酔っぱらってるし、シュリンゲの1本も持ってないので無理しない。

急な斜面をトラバースして行くと、兵庫県の治山ダムに行き当る。

川床に到着したのだが、この時は旧知の沢に降りたと思っている。

このダムも、その沢の一番奥の蜂の巣があったダムだと信じてた。

ダムを右岸から越える。両岸が浅くて、何か違うような気もしたが

強く否定する根拠もない。今から思えば、全く様子は異なっていた。

奥の二俣に到着。左俣の倒木がなくなっていた。流されたのかな。

実はもっと下流に二俣があり、歩いたことのない右俣を登っていた

のだが、この時は全く気付いていない。
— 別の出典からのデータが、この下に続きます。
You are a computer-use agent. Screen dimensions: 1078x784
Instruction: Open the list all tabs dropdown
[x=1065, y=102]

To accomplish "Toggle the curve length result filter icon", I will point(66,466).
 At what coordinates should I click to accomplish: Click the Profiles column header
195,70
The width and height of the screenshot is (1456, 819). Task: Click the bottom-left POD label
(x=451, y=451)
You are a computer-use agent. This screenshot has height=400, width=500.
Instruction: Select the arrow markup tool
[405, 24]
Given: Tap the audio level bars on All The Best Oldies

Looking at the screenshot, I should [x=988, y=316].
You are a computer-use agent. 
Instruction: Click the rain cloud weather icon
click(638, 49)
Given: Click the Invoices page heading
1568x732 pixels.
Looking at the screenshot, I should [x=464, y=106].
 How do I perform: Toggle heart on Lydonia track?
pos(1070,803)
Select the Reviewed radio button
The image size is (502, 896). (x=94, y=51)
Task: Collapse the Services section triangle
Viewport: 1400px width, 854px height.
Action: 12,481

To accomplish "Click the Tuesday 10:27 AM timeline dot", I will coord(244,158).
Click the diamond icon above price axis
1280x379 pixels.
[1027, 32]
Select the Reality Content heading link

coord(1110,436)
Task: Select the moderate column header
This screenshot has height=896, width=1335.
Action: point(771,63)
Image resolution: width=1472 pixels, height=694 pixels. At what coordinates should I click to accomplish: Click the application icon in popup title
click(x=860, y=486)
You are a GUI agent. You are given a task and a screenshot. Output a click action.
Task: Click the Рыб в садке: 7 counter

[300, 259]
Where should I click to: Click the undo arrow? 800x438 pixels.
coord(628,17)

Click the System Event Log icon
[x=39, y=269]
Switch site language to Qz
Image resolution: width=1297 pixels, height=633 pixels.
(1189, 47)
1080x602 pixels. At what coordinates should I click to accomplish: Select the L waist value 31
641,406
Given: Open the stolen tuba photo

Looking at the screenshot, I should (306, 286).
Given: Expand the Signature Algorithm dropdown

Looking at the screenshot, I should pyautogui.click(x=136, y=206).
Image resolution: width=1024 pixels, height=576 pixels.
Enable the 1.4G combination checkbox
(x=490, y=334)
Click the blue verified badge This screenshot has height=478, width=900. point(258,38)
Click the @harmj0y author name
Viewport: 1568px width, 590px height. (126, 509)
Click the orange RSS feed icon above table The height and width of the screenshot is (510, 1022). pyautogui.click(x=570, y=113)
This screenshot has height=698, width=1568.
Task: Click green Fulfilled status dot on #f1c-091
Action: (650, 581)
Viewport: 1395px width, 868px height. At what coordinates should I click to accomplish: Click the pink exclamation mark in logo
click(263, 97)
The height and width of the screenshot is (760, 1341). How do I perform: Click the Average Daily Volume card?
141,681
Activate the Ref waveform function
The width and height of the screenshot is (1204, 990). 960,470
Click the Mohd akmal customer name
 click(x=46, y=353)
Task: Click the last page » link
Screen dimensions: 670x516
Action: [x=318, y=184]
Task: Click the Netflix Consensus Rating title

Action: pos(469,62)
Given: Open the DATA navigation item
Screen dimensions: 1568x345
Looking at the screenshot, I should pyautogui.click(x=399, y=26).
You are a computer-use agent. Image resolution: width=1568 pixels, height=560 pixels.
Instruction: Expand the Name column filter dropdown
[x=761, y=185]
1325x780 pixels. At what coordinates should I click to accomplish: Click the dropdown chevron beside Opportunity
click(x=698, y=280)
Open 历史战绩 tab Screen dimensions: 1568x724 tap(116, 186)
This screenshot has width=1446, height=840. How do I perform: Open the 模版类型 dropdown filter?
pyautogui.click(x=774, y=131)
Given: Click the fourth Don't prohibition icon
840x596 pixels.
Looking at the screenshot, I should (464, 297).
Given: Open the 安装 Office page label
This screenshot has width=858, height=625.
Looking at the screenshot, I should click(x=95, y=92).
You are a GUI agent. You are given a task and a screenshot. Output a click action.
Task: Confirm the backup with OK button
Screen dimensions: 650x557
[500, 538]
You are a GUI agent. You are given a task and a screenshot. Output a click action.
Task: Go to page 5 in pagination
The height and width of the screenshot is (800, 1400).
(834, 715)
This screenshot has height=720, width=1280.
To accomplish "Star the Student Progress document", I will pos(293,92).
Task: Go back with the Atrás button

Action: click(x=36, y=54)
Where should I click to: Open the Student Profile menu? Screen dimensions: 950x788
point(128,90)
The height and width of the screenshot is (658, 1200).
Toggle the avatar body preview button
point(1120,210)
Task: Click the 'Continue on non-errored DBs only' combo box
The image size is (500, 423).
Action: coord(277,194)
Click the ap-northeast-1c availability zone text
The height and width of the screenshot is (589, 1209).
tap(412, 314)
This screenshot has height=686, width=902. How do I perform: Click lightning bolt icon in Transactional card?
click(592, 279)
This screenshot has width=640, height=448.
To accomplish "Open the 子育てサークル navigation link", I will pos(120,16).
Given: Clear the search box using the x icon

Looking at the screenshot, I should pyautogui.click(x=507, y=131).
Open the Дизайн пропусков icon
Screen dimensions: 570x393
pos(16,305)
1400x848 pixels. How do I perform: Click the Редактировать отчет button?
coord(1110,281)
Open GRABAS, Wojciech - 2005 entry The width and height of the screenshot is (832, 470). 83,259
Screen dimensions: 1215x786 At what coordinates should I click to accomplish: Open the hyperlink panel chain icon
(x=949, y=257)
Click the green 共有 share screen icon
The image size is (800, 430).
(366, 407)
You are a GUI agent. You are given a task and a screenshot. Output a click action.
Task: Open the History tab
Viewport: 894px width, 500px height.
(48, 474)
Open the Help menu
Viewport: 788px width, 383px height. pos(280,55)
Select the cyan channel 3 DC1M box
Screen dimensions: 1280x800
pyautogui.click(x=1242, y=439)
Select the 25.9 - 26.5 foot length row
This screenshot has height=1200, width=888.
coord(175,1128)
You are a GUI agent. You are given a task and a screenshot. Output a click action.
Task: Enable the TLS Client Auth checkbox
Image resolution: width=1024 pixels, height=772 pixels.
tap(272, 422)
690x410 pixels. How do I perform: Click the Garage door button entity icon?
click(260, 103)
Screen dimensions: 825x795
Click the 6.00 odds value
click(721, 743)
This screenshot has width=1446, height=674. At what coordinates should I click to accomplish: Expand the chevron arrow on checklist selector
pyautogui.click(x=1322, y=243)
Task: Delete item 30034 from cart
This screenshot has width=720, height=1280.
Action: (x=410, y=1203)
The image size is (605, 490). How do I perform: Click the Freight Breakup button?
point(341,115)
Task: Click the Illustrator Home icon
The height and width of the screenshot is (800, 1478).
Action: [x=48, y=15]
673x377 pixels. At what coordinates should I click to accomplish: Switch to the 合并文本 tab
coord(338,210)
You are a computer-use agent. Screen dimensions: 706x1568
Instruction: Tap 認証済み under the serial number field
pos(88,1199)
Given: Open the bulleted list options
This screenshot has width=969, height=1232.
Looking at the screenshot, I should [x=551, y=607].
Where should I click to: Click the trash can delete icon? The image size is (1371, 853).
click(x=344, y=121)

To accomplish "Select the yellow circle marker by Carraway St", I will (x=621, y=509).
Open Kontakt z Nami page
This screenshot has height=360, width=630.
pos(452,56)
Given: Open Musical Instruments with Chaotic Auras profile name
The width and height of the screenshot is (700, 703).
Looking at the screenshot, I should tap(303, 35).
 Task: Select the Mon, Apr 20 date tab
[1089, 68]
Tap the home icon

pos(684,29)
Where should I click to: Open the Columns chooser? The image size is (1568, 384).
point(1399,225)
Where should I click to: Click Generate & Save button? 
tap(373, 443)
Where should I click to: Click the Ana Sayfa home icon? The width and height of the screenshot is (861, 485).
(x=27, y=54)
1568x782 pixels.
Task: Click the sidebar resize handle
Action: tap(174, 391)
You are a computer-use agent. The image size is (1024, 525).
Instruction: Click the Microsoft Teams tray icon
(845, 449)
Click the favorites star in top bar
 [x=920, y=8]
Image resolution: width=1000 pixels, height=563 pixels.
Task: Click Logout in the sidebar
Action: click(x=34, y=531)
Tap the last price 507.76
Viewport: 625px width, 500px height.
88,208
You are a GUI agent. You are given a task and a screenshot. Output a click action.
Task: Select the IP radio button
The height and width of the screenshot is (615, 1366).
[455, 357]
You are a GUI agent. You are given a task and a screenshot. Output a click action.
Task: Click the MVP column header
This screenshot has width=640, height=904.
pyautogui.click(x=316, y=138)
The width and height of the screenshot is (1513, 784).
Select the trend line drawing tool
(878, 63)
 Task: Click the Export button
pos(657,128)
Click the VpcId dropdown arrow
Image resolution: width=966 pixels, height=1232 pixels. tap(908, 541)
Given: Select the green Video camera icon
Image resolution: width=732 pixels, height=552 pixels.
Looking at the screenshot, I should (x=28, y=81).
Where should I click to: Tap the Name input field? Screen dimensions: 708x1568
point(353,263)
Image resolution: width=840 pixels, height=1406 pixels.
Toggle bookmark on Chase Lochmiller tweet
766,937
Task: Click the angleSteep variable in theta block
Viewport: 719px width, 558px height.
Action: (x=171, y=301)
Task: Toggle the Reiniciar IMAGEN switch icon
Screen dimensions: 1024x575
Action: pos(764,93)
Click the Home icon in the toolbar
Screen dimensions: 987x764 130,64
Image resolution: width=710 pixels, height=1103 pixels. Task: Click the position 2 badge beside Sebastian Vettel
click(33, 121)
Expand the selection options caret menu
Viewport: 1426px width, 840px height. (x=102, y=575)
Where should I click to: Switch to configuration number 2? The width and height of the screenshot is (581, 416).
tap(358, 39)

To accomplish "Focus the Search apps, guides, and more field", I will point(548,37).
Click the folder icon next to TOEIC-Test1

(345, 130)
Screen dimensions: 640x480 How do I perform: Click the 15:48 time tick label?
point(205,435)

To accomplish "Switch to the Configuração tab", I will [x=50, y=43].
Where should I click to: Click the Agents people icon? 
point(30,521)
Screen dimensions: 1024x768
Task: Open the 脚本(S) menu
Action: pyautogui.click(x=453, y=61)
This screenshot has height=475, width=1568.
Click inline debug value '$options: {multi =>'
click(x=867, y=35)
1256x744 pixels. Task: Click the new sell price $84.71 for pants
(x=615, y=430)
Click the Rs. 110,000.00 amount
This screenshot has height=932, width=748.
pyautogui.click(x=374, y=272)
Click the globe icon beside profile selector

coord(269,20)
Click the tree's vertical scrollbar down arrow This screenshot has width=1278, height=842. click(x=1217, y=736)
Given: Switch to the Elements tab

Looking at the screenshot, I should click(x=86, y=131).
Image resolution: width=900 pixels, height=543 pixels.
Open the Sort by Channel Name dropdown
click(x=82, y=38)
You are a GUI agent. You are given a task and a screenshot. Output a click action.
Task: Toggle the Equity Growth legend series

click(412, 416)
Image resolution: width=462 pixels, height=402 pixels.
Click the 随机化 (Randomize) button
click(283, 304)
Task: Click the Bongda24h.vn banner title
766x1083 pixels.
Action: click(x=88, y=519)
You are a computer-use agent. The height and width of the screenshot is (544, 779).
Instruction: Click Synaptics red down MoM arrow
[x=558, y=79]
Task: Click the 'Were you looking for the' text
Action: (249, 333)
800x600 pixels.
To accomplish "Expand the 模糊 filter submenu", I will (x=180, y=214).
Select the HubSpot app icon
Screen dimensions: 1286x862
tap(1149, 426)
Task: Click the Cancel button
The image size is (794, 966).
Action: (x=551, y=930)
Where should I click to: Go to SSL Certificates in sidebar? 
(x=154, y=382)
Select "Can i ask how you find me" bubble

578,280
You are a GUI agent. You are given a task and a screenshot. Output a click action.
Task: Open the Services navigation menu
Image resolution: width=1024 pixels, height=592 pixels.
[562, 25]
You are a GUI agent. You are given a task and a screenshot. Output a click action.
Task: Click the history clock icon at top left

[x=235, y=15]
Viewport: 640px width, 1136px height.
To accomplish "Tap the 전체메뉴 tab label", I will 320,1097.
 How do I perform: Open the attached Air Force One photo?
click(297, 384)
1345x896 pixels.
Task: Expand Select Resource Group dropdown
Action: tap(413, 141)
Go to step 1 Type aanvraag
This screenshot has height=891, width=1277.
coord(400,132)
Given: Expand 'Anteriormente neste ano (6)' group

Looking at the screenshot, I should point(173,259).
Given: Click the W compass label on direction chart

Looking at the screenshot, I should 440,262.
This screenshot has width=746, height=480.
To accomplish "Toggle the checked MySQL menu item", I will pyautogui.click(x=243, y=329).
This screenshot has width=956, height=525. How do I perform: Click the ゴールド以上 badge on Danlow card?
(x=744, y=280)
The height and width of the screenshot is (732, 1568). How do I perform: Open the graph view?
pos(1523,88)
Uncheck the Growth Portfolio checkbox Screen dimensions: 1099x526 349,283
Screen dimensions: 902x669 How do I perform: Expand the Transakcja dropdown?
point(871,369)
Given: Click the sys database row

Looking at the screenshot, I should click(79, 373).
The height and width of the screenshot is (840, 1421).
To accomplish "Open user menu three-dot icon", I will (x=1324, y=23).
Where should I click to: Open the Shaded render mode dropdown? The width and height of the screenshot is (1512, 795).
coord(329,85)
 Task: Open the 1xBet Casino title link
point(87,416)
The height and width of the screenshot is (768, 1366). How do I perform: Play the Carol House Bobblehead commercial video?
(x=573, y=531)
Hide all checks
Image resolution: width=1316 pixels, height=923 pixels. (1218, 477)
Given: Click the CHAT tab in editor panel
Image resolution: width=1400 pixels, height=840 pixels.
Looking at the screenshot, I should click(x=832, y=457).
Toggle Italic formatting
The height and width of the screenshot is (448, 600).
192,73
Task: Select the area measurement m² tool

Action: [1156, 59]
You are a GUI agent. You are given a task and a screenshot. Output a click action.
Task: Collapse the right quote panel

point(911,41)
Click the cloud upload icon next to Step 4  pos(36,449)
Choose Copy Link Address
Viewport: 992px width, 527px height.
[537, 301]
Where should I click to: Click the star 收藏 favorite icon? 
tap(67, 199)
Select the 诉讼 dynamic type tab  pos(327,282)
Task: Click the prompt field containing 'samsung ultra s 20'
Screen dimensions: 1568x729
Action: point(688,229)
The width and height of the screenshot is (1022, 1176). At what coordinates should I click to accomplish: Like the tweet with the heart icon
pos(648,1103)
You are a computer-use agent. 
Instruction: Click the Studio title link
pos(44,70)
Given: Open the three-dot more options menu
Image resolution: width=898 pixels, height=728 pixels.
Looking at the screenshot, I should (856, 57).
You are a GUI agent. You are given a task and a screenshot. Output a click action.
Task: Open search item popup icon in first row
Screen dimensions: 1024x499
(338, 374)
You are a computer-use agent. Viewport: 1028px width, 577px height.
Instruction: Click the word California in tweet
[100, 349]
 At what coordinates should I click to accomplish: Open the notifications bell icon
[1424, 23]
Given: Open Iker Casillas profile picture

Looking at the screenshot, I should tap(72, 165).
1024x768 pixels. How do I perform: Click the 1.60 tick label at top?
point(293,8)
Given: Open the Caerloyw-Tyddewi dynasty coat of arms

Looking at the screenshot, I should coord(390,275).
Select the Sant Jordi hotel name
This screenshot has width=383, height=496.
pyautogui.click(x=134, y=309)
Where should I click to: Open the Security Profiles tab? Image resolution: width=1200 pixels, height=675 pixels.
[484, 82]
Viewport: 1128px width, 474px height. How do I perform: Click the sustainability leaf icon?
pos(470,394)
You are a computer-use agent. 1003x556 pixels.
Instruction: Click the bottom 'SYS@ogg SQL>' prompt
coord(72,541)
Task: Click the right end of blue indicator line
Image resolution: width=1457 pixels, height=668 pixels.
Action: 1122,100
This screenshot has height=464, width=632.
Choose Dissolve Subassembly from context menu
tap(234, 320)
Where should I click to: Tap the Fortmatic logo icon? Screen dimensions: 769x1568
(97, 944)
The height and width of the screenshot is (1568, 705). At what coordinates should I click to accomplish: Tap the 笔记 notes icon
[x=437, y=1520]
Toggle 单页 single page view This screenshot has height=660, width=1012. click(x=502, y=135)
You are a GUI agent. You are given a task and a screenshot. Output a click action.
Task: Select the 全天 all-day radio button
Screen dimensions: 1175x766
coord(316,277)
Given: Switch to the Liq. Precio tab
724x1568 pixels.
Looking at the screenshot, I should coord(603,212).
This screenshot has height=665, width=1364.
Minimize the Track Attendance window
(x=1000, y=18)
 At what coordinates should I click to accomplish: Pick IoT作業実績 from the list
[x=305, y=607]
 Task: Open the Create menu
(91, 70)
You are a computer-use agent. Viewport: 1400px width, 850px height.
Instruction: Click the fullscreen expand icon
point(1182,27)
自分の記憶も曖昧なもの。

椿の花が落ちている。あれ、こんなに早く椿の林があったろうか。

なら鞍部も近いはずと思うが、なかなか傾斜が落ちず先は長そう。

濃密な笹薮が現れた。そういえば椿の林の手前に笹があったかな。

でも、こんなに濃くなかったように思うし、奥の二俣から、もうずいぶん

歩いている。距離がありすぎる。やっと道に迷っていると気づいた頃。

行く手に大岩が立ち塞がる。既に家族とは離れ離れに登っており、

ハムは左手から、家族は右手から、この大岩を迂回して登って行く。

そして登り付いたのが、天狗塚北側の一般道。神戸市の滑落注意の

看板がある所。期せずして西側からの天狗塚直上を果たしてしまった。

右手を迂回した家族は、天狗塚南側の滑落注意の看板の所に出た。

二人共何だか、キツネにつままれた様な気分。よく良く考えてみれば

予想より南に登り着いたのは、不知の右俣を登ったということになる。

思い起こしてみると、一三鉄塔北側の沢の中流辺りに、二俣があった

ような気もする。その出合いは大岩が積み重なったような、険しい滝

だったよう。天狗塚から掬星台方面。点々と白いのは、タムシバかな。

(後日、確かめるとこの記憶も誤っていた。出合には滝はなかった。)

登ったから良かったが、下っていると詰まる所だった。不用意な話だ。

だが、予想外の結果に楽しくもある。長峰山北斜面もタムシバが多い。

下りはハチノス谷東尾根を通る。上部には馬酔木が咲いていた。

かなり密生していて、落花すると道が米粒を撒いたように白くなる。

中腹には椿の木が多い。全般にツツジが多いハチノス谷西尾根と

異なる所。ただし東尾根は急斜面で、道が雨に流されて歩きにくい。

なので他の時期は、西尾根を下降することが多い。ただ東尾根は

真南を向いてるので、例年この付近ではツツジの開花が一番早い。

その為この時期だけは、好んでハチノス谷東尾根を下りに利用する。

神戸港線九鉄塔からケーブル虹の駅。此方の白い点々は山桜かも。

急峻な東尾根にもプラトーはある。もう少しすればツツジの回廊。

満開の株もチラホラと。同じミツバツツジでも、花だけ咲くものと

若葉の芽吹きと共に、花が咲く株もある。その違いは何だろか。

ハチノス谷を挟んで西尾根。尾根の下部はツツジが咲いている。

かつて、昭文社の地図には、東尾根だけ破線路が記してあった。

今は西尾根の方を歩く人が増えて、やや影の薄い道となったが、

今の季節ならば、歩く価値はあるだろう。下る程に開花している。

山桜とミツバツツジの競演。植生の豊富さでは、存外に東尾根の方

が勝っているかもしれない。ツツジの多さでは西尾根に軍配が上る。

更に此の季節の楽しみは、下り着いた長峰墓地に咲く染井吉野

つい先ほど、道に迷い右往左往していたことは、もう忘れていた。